Der Sieg des bisherigen Ministerpräsidenten Recep Tayyip Erdogan bei der Präsidentenwahl in der Türkei hat der Istanbuler Börse am Montag Auftrieb gegeben. Der Leitindex stieg im frühen Handel um bis zu 1,6 Prozent. Die türkische Währung kletterte zeitweise auf ein Zwei-Wochen-Hoch. Ein Dollar verbilligte sich um 1,4 Prozent auf 2,1165 Lira.

Die gestiegene Nachfrage nach den Anleihen des Landes drückte die Rendite der richtungsweisenden zweijährigen Titel auf 9,03 Prozent von 9,21 Prozent am Freitag.

Fokus auf die Regierungs-Zusammensetzung

Die Anleger würden ihre Aufmerksamkeit aber bald auf die Zusammensetzung der neuen Regierung richten, betonte Anlagestratege Phoenix Kalen von Societe Generale (SocGen). Das geplante Ausscheiden des Vize-Ministerpräsidenten Ali Babacan, der bei Anlegern hoch angesehen sei und für eine vernünftige Wirtschaftspolitik stehe, könne Zweifel am künftigen Kurs des Landes schüren.

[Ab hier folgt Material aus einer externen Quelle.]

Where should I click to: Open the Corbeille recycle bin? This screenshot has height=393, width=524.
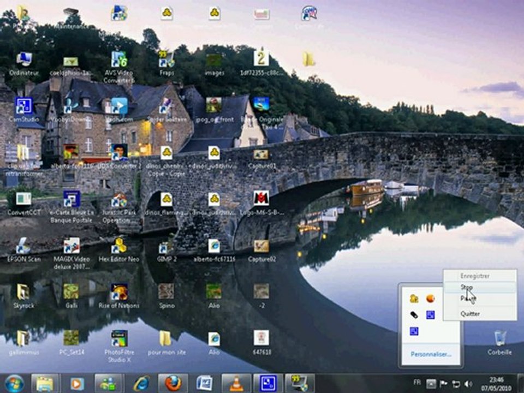[x=499, y=340]
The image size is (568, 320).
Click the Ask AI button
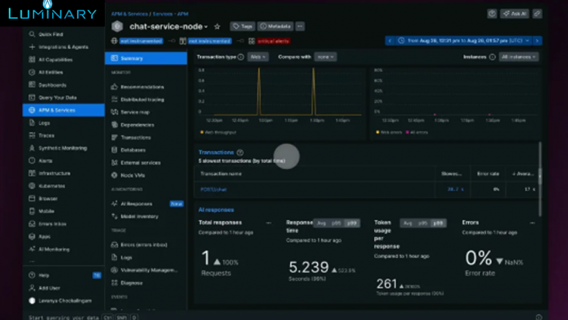pyautogui.click(x=515, y=14)
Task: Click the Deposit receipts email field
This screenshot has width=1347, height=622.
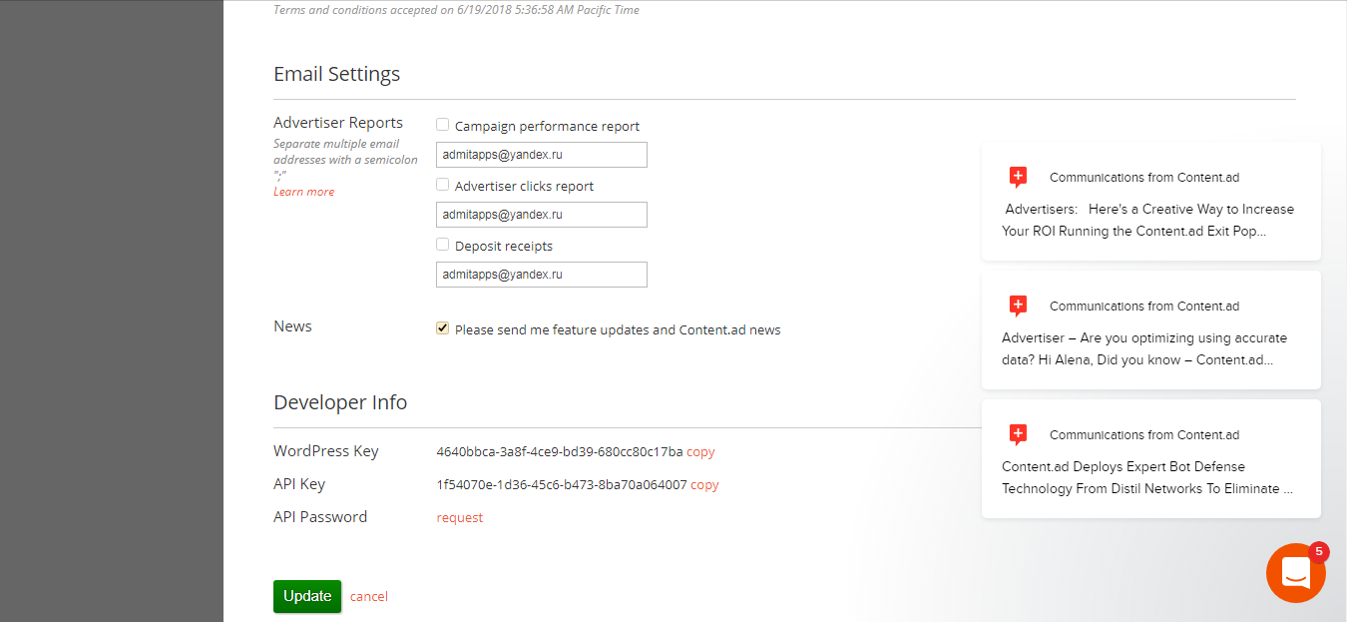Action: (x=541, y=275)
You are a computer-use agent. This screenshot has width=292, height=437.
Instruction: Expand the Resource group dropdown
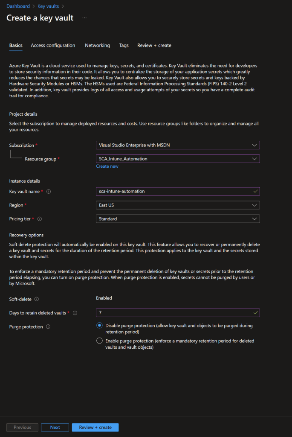(x=178, y=159)
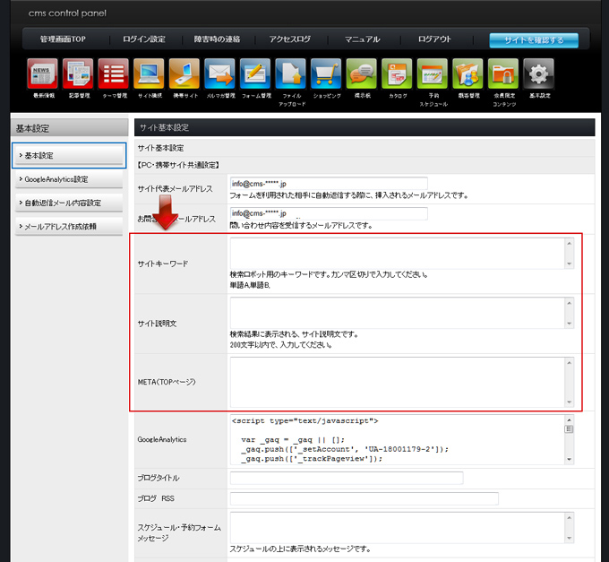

Ökonom William Jackson von Capital Economics kritisierte Erdogans Plan, die bislang weitgehend auf Repräsentation beschränkten Befugnisse des Präsidentenamts auszuweiten. «Sollte dies passieren, könnte sein Wahlsieg zu einem aggressiveren und unvorhersehbareren politischen Umfeld führen.» Dies könnte Anleger von Investitionen in der Türkei abschrecken, sagte Jackson.